Write the records out once more, exactly as they are given.

-*-

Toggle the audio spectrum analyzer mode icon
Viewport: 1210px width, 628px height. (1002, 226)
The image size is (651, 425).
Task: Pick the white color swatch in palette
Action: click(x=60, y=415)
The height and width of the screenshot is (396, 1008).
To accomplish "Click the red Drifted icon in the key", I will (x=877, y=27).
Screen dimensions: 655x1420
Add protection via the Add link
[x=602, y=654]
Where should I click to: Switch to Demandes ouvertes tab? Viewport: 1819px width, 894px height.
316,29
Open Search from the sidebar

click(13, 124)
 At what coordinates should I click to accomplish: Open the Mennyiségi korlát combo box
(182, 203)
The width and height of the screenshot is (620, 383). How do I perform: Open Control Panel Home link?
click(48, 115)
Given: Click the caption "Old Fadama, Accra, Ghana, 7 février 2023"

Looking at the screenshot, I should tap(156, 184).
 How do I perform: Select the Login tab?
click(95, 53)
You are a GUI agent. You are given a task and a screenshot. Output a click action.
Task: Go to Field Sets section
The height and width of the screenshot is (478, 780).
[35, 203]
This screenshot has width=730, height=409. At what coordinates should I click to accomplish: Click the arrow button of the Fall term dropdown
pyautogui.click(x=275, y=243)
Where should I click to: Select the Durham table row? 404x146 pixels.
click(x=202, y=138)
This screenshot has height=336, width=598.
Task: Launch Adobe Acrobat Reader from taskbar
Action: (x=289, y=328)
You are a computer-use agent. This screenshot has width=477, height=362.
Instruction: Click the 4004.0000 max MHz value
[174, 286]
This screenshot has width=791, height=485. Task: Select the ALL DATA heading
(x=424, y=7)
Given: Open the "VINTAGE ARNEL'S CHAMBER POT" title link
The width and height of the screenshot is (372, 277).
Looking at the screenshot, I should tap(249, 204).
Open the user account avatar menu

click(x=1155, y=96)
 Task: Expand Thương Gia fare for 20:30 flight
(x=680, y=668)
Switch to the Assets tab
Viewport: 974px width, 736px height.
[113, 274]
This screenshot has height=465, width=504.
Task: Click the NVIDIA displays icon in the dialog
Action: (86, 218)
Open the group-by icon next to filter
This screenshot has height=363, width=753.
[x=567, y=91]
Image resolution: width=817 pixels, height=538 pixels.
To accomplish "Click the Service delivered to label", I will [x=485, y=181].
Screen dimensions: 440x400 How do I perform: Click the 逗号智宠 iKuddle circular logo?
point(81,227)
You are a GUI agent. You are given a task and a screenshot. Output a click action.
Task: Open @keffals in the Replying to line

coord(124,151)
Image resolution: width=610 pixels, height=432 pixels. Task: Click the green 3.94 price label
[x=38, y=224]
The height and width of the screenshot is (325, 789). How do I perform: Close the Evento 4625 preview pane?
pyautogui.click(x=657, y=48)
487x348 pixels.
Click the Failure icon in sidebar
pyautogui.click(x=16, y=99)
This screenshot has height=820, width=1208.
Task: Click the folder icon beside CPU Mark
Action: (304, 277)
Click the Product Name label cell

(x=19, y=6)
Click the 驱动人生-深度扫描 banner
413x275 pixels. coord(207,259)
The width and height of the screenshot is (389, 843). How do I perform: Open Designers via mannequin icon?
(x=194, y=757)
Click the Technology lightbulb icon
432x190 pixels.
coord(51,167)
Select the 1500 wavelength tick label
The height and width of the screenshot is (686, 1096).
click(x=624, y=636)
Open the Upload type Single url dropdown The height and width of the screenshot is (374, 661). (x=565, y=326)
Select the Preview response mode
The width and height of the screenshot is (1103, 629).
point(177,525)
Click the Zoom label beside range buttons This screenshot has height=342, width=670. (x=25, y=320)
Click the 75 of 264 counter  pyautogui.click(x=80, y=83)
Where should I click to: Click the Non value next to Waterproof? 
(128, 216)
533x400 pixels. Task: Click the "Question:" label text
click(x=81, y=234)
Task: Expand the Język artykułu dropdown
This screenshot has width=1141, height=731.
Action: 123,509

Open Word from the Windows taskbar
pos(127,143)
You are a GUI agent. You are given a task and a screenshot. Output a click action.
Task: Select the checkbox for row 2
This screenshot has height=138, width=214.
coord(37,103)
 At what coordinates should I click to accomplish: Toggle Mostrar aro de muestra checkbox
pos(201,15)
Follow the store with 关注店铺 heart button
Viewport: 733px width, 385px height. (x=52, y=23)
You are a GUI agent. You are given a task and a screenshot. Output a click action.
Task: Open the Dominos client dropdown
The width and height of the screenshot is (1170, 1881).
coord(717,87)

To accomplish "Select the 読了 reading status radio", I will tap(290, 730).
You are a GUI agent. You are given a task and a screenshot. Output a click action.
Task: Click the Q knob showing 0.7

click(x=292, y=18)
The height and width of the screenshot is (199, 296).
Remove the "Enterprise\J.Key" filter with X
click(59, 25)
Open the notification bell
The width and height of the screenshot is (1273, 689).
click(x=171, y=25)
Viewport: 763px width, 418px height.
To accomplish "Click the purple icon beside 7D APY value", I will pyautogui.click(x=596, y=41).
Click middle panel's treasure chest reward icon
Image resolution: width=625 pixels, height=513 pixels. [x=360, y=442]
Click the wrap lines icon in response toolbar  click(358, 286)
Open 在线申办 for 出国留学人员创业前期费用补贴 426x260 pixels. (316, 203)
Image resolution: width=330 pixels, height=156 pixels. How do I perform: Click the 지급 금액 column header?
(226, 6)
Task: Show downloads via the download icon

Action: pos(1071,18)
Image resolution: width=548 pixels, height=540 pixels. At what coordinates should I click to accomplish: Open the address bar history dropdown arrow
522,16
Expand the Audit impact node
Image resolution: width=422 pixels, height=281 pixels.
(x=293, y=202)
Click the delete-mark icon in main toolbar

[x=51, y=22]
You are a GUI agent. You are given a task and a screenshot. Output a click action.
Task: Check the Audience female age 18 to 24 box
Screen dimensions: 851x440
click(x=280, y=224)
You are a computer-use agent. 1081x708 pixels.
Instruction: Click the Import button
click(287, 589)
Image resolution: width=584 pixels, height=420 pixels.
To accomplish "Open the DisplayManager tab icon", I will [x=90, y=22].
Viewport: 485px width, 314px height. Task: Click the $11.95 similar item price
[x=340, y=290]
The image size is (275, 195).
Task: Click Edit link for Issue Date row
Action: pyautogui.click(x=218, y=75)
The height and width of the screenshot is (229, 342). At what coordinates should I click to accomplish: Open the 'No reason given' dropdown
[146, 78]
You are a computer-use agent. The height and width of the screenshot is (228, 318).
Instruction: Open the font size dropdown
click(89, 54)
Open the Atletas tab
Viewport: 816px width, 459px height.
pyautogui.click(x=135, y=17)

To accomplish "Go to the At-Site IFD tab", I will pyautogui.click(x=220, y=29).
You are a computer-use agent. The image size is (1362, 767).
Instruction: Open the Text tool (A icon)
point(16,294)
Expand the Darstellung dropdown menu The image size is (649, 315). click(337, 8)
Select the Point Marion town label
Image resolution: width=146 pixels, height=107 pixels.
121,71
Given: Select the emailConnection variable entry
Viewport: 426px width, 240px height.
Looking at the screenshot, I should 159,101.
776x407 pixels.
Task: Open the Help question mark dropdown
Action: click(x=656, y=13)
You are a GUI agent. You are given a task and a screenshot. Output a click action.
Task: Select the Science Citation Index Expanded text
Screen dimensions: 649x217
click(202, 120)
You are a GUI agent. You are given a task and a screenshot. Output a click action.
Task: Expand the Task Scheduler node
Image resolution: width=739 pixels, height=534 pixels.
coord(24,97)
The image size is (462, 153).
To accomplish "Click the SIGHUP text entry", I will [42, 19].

-*-

Completed exercise:
Toggle the audio spectrum analyzer mode icon
Viewport: 1210px width, 628px height. (1002, 226)
The image size is (651, 425).
Task: Pick the white color swatch in palette
Action: click(x=60, y=415)
The height and width of the screenshot is (396, 1008).
To accomplish "Click the red Drifted icon in the key", I will (x=877, y=27).
Screen dimensions: 655x1420
Add protection via the Add link
[x=602, y=654]
Where should I click to: Switch to Demandes ouvertes tab? Viewport: 1819px width, 894px height.
316,29
Open Search from the sidebar

click(13, 124)
 At what coordinates should I click to accomplish: Open the Mennyiségi korlát combo box
(182, 203)
The width and height of the screenshot is (620, 383). How do I perform: Open Control Panel Home link?
click(48, 115)
Given: Click the caption "Old Fadama, Accra, Ghana, 7 février 2023"

Looking at the screenshot, I should tap(156, 184).
 How do I perform: Select the Login tab?
click(95, 53)
You are a GUI agent. You are given a task and a screenshot. Output a click action.
Task: Go to Field Sets section
The height and width of the screenshot is (478, 780).
[35, 203]
This screenshot has width=730, height=409. At what coordinates should I click to accomplish: Click the arrow button of the Fall term dropdown
pyautogui.click(x=275, y=243)
Where should I click to: Select the Durham table row? 404x146 pixels.
click(x=202, y=138)
This screenshot has height=336, width=598.
Task: Launch Adobe Acrobat Reader from taskbar
Action: (x=289, y=328)
You are a computer-use agent. This screenshot has width=477, height=362.
Instruction: Click the 4004.0000 max MHz value
[174, 286]
This screenshot has width=791, height=485. Task: Select the ALL DATA heading
(x=424, y=7)
Given: Open the "VINTAGE ARNEL'S CHAMBER POT" title link
The width and height of the screenshot is (372, 277).
Looking at the screenshot, I should tap(249, 204).
Open the user account avatar menu

click(x=1155, y=96)
 Task: Expand Thương Gia fare for 20:30 flight
(x=680, y=668)
Switch to the Assets tab
Viewport: 974px width, 736px height.
[113, 274]
This screenshot has height=465, width=504.
Task: Click the NVIDIA displays icon in the dialog
Action: (86, 218)
Open the group-by icon next to filter
This screenshot has height=363, width=753.
[x=567, y=91]
Image resolution: width=817 pixels, height=538 pixels.
To accomplish "Click the Service delivered to label", I will [x=485, y=181].
Screen dimensions: 440x400 How do I perform: Click the 逗号智宠 iKuddle circular logo?
point(81,227)
You are a GUI agent. You are given a task and a screenshot. Output a click action.
Task: Open @keffals in the Replying to line

coord(124,151)
Image resolution: width=610 pixels, height=432 pixels. Task: Click the green 3.94 price label
[x=38, y=224]
The height and width of the screenshot is (325, 789). How do I perform: Close the Evento 4625 preview pane?
pyautogui.click(x=657, y=48)
487x348 pixels.
Click the Failure icon in sidebar
pyautogui.click(x=16, y=99)
This screenshot has height=820, width=1208.
Task: Click the folder icon beside CPU Mark
Action: (304, 277)
Click the Product Name label cell

(x=19, y=6)
Click the 驱动人生-深度扫描 banner
413x275 pixels. coord(207,259)
The width and height of the screenshot is (389, 843). How do I perform: Open Designers via mannequin icon?
(x=194, y=757)
Click the Technology lightbulb icon
432x190 pixels.
coord(51,167)
Select the 1500 wavelength tick label
The height and width of the screenshot is (686, 1096).
click(x=624, y=636)
Open the Upload type Single url dropdown The height and width of the screenshot is (374, 661). (x=565, y=326)
Select the Preview response mode
The width and height of the screenshot is (1103, 629).
point(177,525)
Click the Zoom label beside range buttons This screenshot has height=342, width=670. (x=25, y=320)
Click the 75 of 264 counter  pyautogui.click(x=80, y=83)
Where should I click to: Click the Non value next to Waterproof? 
(128, 216)
533x400 pixels. Task: Click the "Question:" label text
click(x=81, y=234)
Task: Expand the Język artykułu dropdown
This screenshot has width=1141, height=731.
Action: 123,509

Open Word from the Windows taskbar
pos(127,143)
You are a GUI agent. You are given a task and a screenshot. Output a click action.
Task: Select the checkbox for row 2
This screenshot has height=138, width=214.
coord(37,103)
 At what coordinates should I click to accomplish: Toggle Mostrar aro de muestra checkbox
pos(201,15)
Follow the store with 关注店铺 heart button
Viewport: 733px width, 385px height. (x=52, y=23)
You are a GUI agent. You are given a task and a screenshot. Output a click action.
Task: Open the Dominos client dropdown
The width and height of the screenshot is (1170, 1881).
coord(717,87)

To accomplish "Select the 読了 reading status radio", I will tap(290, 730).
You are a GUI agent. You are given a task and a screenshot. Output a click action.
Task: Click the Q knob showing 0.7

click(x=292, y=18)
The height and width of the screenshot is (199, 296).
Remove the "Enterprise\J.Key" filter with X
click(59, 25)
Open the notification bell
The width and height of the screenshot is (1273, 689).
click(x=171, y=25)
Viewport: 763px width, 418px height.
To accomplish "Click the purple icon beside 7D APY value", I will pyautogui.click(x=596, y=41).
Click middle panel's treasure chest reward icon
Image resolution: width=625 pixels, height=513 pixels. [x=360, y=442]
Click the wrap lines icon in response toolbar  click(358, 286)
Open 在线申办 for 出国留学人员创业前期费用补贴 426x260 pixels. (316, 203)
Image resolution: width=330 pixels, height=156 pixels. How do I perform: Click the 지급 금액 column header?
(226, 6)
Task: Show downloads via the download icon

Action: pos(1071,18)
Image resolution: width=548 pixels, height=540 pixels. At what coordinates should I click to accomplish: Open the address bar history dropdown arrow
522,16
Expand the Audit impact node
Image resolution: width=422 pixels, height=281 pixels.
(x=293, y=202)
Click the delete-mark icon in main toolbar

[x=51, y=22]
You are a GUI agent. You are given a task and a screenshot. Output a click action.
Task: Check the Audience female age 18 to 24 box
Screen dimensions: 851x440
click(x=280, y=224)
You are a computer-use agent. 1081x708 pixels.
Instruction: Click the Import button
click(287, 589)
Image resolution: width=584 pixels, height=420 pixels.
To accomplish "Open the DisplayManager tab icon", I will [x=90, y=22].
Viewport: 485px width, 314px height. Task: Click the $11.95 similar item price
[x=340, y=290]
The image size is (275, 195).
Task: Click Edit link for Issue Date row
Action: pyautogui.click(x=218, y=75)
The height and width of the screenshot is (229, 342). At what coordinates should I click to accomplish: Open the 'No reason given' dropdown
[146, 78]
You are a computer-use agent. The height and width of the screenshot is (228, 318).
Instruction: Open the font size dropdown
click(89, 54)
Open the Atletas tab
Viewport: 816px width, 459px height.
pyautogui.click(x=135, y=17)

To accomplish "Go to the At-Site IFD tab", I will pyautogui.click(x=220, y=29).
You are a computer-use agent. The image size is (1362, 767).
Instruction: Open the Text tool (A icon)
point(16,294)
Expand the Darstellung dropdown menu The image size is (649, 315). click(337, 8)
Select the Point Marion town label
Image resolution: width=146 pixels, height=107 pixels.
121,71
Given: Select the emailConnection variable entry
Viewport: 426px width, 240px height.
Looking at the screenshot, I should 159,101.
776x407 pixels.
Task: Open the Help question mark dropdown
Action: click(x=656, y=13)
You are a GUI agent. You are given a task and a screenshot. Output a click action.
Task: Select the Science Citation Index Expanded text
Screen dimensions: 649x217
click(202, 120)
You are a GUI agent. You are given a task and a screenshot. Output a click action.
Task: Expand the Task Scheduler node
Image resolution: width=739 pixels, height=534 pixels.
coord(24,97)
The image size is (462, 153).
To accomplish "Click the SIGHUP text entry", I will [42, 19].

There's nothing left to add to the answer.